2007年10月,我参加了被人们誉为“诗坛殿堂”的青春诗会(第23届)。青春诗会曾经培养了舒婷、阿来、叶延滨等一大批享誉全国的著名诗人,能够参加这样一个顶级诗歌盛会,和全国最优秀的诗人近距离切磋交流,对一个生活在底层的农民工来说,是一种向往,是一种荣誉,同时也是一种担当。
2008年8月,诗刊社“诗人档案”栏目推出了我的30多首诗歌,在评论栏目中,有四篇文章对我的诗歌创作作出了充分的肯定。
2009年5月,我获得了诗刊社第七届“华文青年诗人奖”。
2010年3月,我被授予首届“中国十大农民诗人”的称号。这是由中国作协与诗刊社、星星诗刊社联合评选的一个奖项,也是罗江诗歌节的首届中国农民诗人奖。站在领奖台上,我的内心是雀跃的,我欣喜自己的诗歌之路又迈上了一个新的台阶。
同年,我加入了中国作家协会。
2011年,山东省“泰山文艺奖”评出35部获奖作品,我的诗集《远秋》忝列获奖的5部诗集当中。“泰山文艺奖”是经中共山东省委、省政府批准设立的全省文艺界的综合性文艺大奖。评奖专家对我的作品是这样评价的:“尤克利不仅回望与坚守乡村记忆,努力抒写自己血脉里涌动的乡村情感,不和生养自己的土地有一丝隔膜,他的诗歌也是和自己的性情没有脱节的文字,他写下的诗歌因而同生活中的他一样细腻、真诚。从他的诗里,我们能读到最坦诚的毫不遮掩的爱,读到乡土上四时节令的缓慢交替,读到一个诗人对万事万物深深的悲悯,读到他和乡村都没有随现代生活进程而消退的仁义、善良和隐忍。”这一殊荣,更加坚定了我诗歌创作的信心。
2014年10月31日,我的写作经历被山东卫视农科频道“乡村季风”栏目以专题片的形式播出。
2015年,我被聘为山东省作协第四届签约作家。
2016年8月,我获得第二届“《飞天》十年文学奖”。
2016年11月,作为一名生活在农村基层的作家代表,我荣幸地参加了中国文联第十次全国代表大会、中国作协第九次全国代表大会,在人民大会堂和来自五湖四海的作家、艺术家们一起,亲自聆听习近平总书记的讲话,经历了一次最为深刻的文艺价值观教育,备受鼓舞。
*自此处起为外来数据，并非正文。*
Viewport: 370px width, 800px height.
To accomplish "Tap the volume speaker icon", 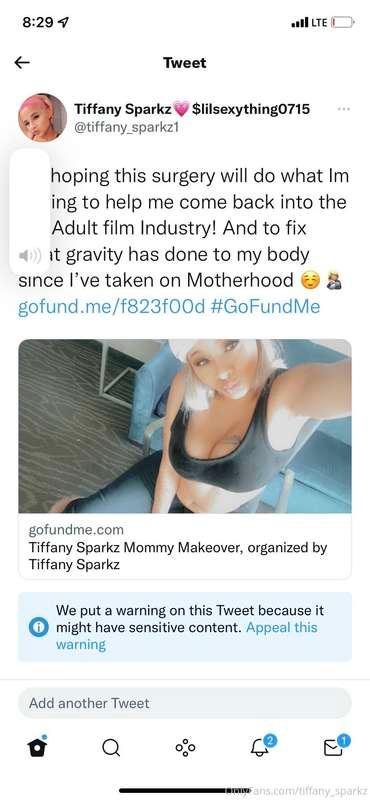I will [x=29, y=256].
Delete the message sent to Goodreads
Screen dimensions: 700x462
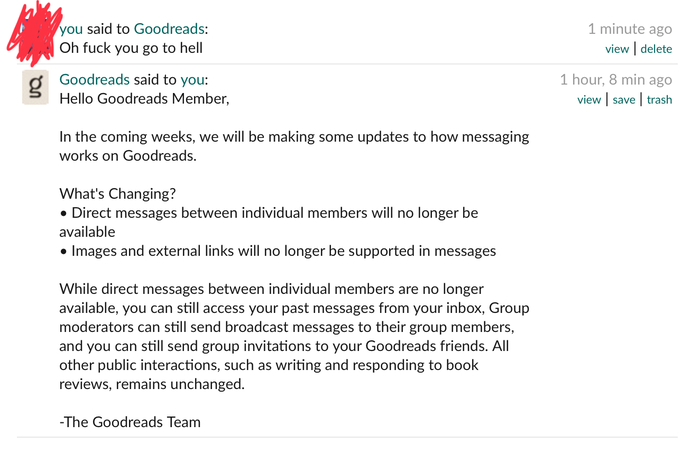point(656,49)
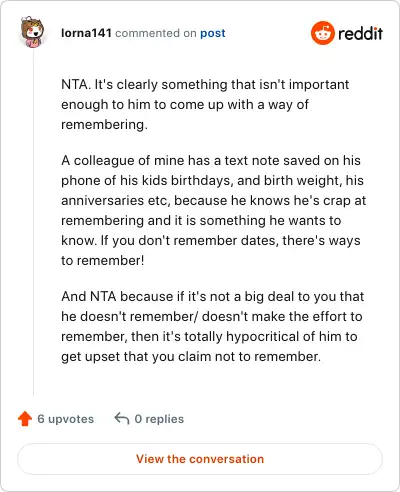The image size is (400, 492).
Task: Click the text "to remember!" in the comment
Action: (103, 261)
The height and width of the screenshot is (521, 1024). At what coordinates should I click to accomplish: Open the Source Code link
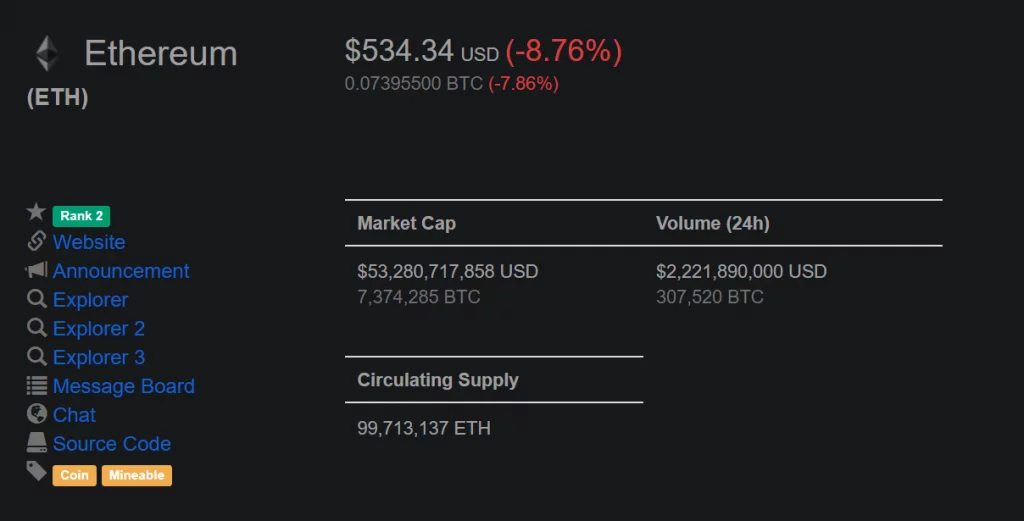(112, 443)
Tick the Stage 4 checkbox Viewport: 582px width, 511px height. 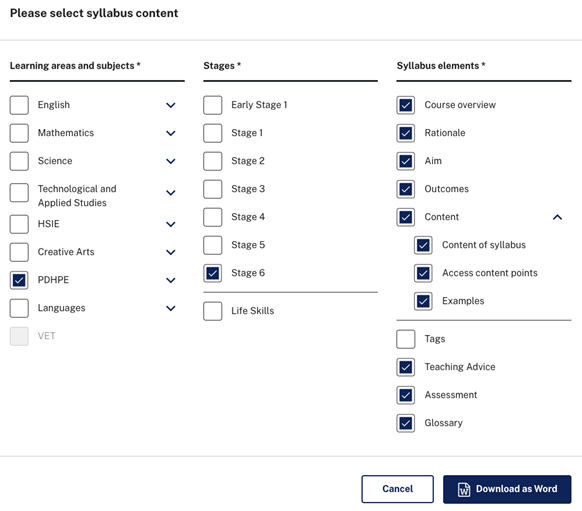tap(213, 217)
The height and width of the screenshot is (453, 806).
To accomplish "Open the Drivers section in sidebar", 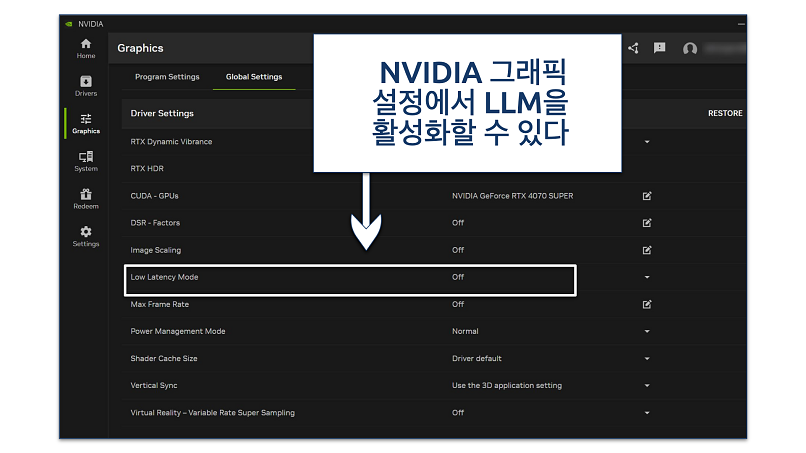I will click(x=85, y=85).
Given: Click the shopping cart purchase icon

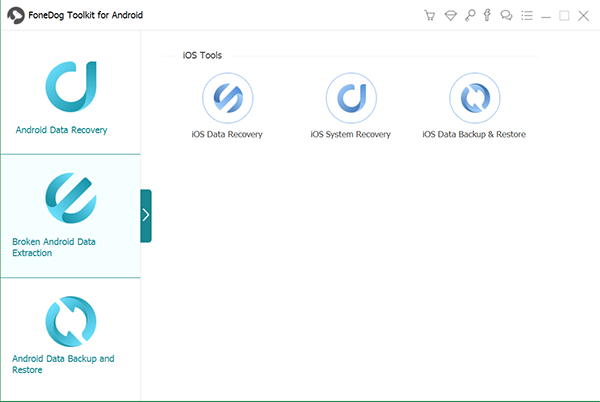Looking at the screenshot, I should 429,16.
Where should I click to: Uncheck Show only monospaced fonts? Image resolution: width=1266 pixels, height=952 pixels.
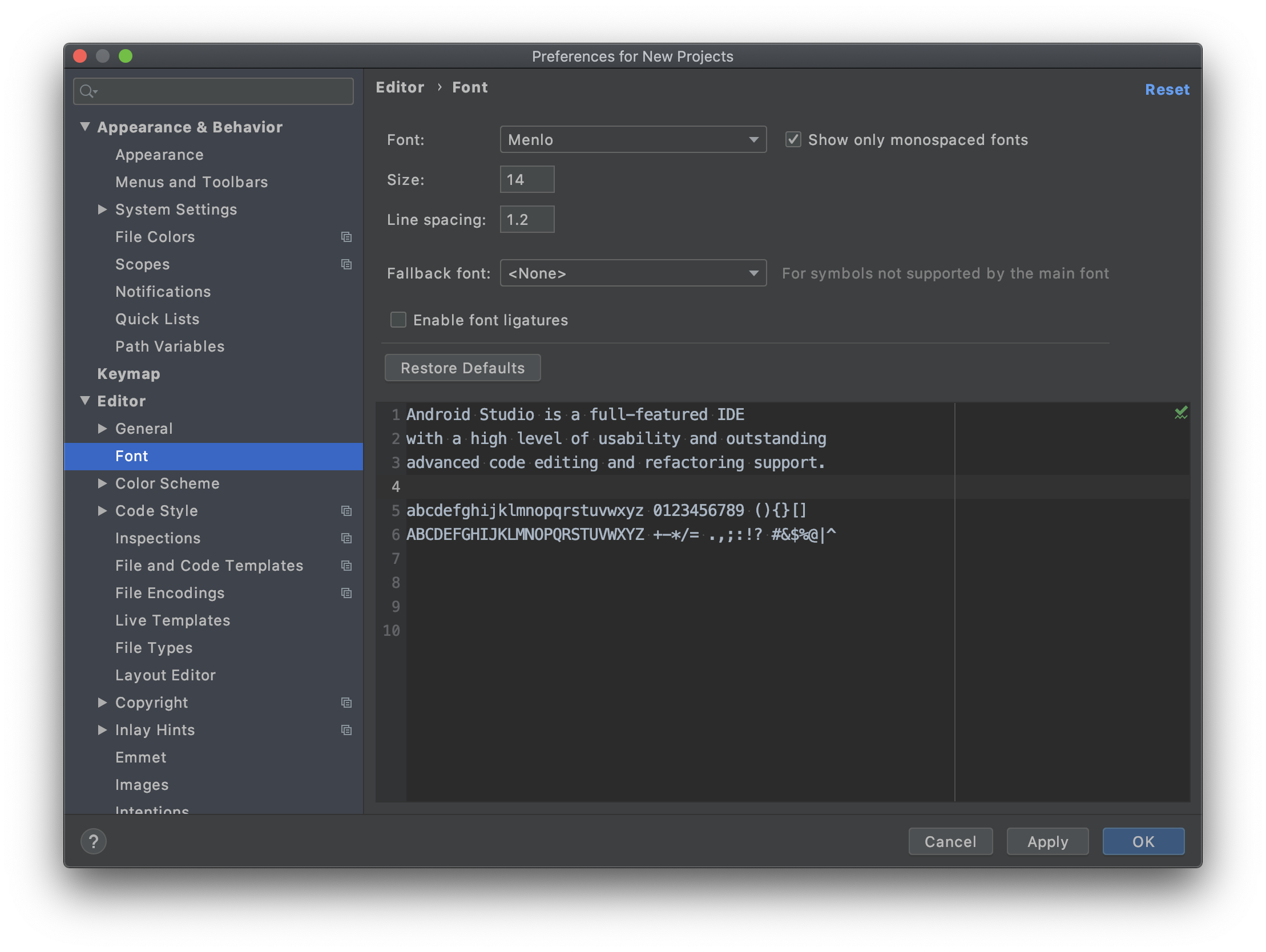point(793,140)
鉴于我在写作上取得的进步,2018年,我被县里评为“改革开放40年感动沂南人物”。我知道这份荣誉来之不易,这是给改革开放40年的时间里对沂南县有贡献的人打分,带动县域经济发展的无疑是各行各业的翘楚,能够将这二十分之一的份额奖励给文艺界,给一个农村诗人,是多么难能可贵。
从开始学习写诗至今,我已在《诗刊》《星星》《飞天》《绿风》《农村青年》《北京文学》《青岛文学》《延安文学》《黄河文学》《中国诗人》《中国诗歌》《诗歌月刊》等60多家刊物发表诗歌2000余首,有作品被《新华文摘》《名作欣赏》《青年文摘》《意林》《箴言》《中华文学选刊》等转载,百余首诗歌入选过《中国年度诗歌》《中国诗歌精选》等数十种诗歌选本,其中《远秋》被选入中学生课外阅读读本,部分作品还被翻译成外语。出版了《远秋》《春天来信》《尤克利诗选》三部诗集。
在文学上积累的履历,是我的精神财富,它在一定程度上掩盖了我在经济方面穷途末路般的窘境。出外打工的这20多年,我的经历虽有欢欣之时,却也充满了艰辛和无奈。在结束了跟着电建公司将近10年的平静打工历程后,我和我哥回到临沂,做了6年多的工程承包,耗费了太多的心血不说,还使我背上了一笔不大不小的三角债务。这笔债务将我困扰,一时间难以自拔,常常感叹自己是一个没有诗圣杜甫的才华,却有着他老人家一生潦草命运的人。多亏后来到了亲戚经营的建筑公司,亲戚对我十分照顾,在经济方面给我吃了定心丸,才让我有了走出泥淖的信心。当然,自己心心念念的诗歌,在我失魂落魄时,每每想到自己还有这点所谓的长处,也会使内心产生片刻的安宁。我相信假以时日,自己还会走出低谷的。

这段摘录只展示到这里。